I finished reading The Water Knife over a week ago and I still can’t quite decide what I think of it. I felt the same way after I read Bacigalupi’s Wind-Up Girl, though I now find myself reflecting favorably on that book. Bacigalupi seems to have a knack for leaving some questions unanswered. This is probably a good thing, but it left me unresolved at the end. Both of his books leave you in consideration for a while. His writing style is easy and engaging; both books drew me in quickly with a good balance of action and character development.

My least favorite part of the book is the future dystopian southwest, although it is a critical element of the book. I usually dislike dystopias and find myself remembering an Ursula Le Guin quote from the introduction to The Left Hand of Darkness:

Science fiction is often described, and even defined, as extrapolative. The science fiction writer is supposed to take a trend or phenomenon of the here-and-now, purify and intensify it for dramatic effect, and extend it into the future. “If this goes on, this is what will happen.” A prediction is made. Method and results much resemble those of a scientist who feeds large doses of purified and concentrated food additive to mice, in order to predict what may happen to people who eat it in small quantities for a long time. The outcome seems almost inevitably to be cancer. So does the outcome of extrapolation. Strictly extrapolative works of science fiction generally arrive about where the Club of Rome arrives: somewhere between the gradual extinction of human liberty and the total extinction of terrestrial life. —Ursula Le Guin

Bacigalupi’s Water Knife is undeniably extrapolative. And that extrapolation is undeniably cancerous. In history, the path that unfolds always seems richer and more meandering, even when things worsen. I felt unconvinced by a corrupt future where states are nearly at war over water. The book makes numerous mentions of Marc Reisner’s Cadillac Desert, a 1993 nonfiction book about water shortages in the west. Perhaps reading that would provide some of the context I found lacking.

But as a New Mexican with a lawn and garden, and there’s no doubt Bacigalupi meant this work as a cautionary tale. Bacigalupi himself lives in western Colorado. It’s that intention that compensates for the gloomy dystopian aspect—it’s gloomy for a reason. In The Water Knife, Texas fundamentalists called “Merry Perrys” pray that water will simply return. In 20 years, readers may wonder why a Merry Perry, but today’s reader knows he means Rick Perry without any explanation. Until this year, I always lived in places with oppressive humidity and abundant water. The water landscape here is very different, but the attitudes toward water don’t seem much different. After I watched the Ken Burns’ documentary about the dust bowl, I was struck by how early settlers tended the land as they would have any last east or in Europe. The United States, with its European roots, is rooted in a culture that never considers water as a finite resource. In the west, even today, it must be considered as such, and you still see pushback to this rationing in protests against the Bureau of Land Management and in California’s current drought. The Water Knife is meant to be a cancerous extrapolation; it’s the doctor sitting down with the smoker and discussing the future.

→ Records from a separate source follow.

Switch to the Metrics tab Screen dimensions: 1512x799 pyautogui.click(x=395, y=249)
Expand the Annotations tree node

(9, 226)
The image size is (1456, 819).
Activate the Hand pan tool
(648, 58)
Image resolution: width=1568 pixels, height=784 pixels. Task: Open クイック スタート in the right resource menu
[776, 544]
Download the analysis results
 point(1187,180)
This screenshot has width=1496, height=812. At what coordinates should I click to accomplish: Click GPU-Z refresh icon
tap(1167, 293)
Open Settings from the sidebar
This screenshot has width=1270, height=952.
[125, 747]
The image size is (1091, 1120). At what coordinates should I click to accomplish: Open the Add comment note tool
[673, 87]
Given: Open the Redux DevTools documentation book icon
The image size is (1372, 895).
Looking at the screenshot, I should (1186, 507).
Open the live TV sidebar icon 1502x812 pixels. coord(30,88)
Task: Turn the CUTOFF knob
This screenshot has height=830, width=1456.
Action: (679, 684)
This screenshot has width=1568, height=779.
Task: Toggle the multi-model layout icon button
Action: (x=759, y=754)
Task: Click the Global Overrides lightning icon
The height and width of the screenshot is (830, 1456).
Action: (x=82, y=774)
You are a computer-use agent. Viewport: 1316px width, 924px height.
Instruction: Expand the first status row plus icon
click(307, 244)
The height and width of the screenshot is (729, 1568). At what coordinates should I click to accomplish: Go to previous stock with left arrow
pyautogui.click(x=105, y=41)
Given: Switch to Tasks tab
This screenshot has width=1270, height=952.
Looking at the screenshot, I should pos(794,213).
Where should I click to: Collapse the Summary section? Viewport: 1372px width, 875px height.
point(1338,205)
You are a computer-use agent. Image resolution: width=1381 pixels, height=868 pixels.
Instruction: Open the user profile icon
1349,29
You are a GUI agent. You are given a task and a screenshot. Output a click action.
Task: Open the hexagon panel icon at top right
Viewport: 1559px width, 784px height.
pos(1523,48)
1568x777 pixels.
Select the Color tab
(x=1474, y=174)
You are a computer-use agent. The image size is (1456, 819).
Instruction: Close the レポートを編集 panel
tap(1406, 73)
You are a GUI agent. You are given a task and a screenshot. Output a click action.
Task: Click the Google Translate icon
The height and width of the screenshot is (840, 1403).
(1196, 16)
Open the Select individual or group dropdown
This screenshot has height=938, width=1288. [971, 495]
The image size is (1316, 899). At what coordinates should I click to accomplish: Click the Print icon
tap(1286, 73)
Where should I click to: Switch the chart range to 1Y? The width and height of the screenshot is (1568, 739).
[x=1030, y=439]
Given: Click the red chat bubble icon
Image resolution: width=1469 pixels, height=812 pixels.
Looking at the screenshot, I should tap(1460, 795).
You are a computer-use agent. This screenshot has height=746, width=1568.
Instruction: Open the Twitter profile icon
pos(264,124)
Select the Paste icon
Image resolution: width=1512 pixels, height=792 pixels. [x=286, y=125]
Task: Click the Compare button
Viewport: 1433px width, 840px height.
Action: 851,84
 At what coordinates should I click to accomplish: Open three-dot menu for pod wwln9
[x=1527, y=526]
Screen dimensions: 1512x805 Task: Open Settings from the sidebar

Like The Wind-Up Girl, I would recommend The Water Knife to any sci-fi fan. Both books are thinking science fiction, enjoyable but challenging. In both books, the setting is a strong element in the plot. Much as I love distant future space operas, I also love science fiction set in concrete locations with real streets and climates. The commentary on problems in today’s world perhaps diminishes the escapism a bit, but cautionary science fiction is an old subset of the genre that deserves thoughtful revivals like this one.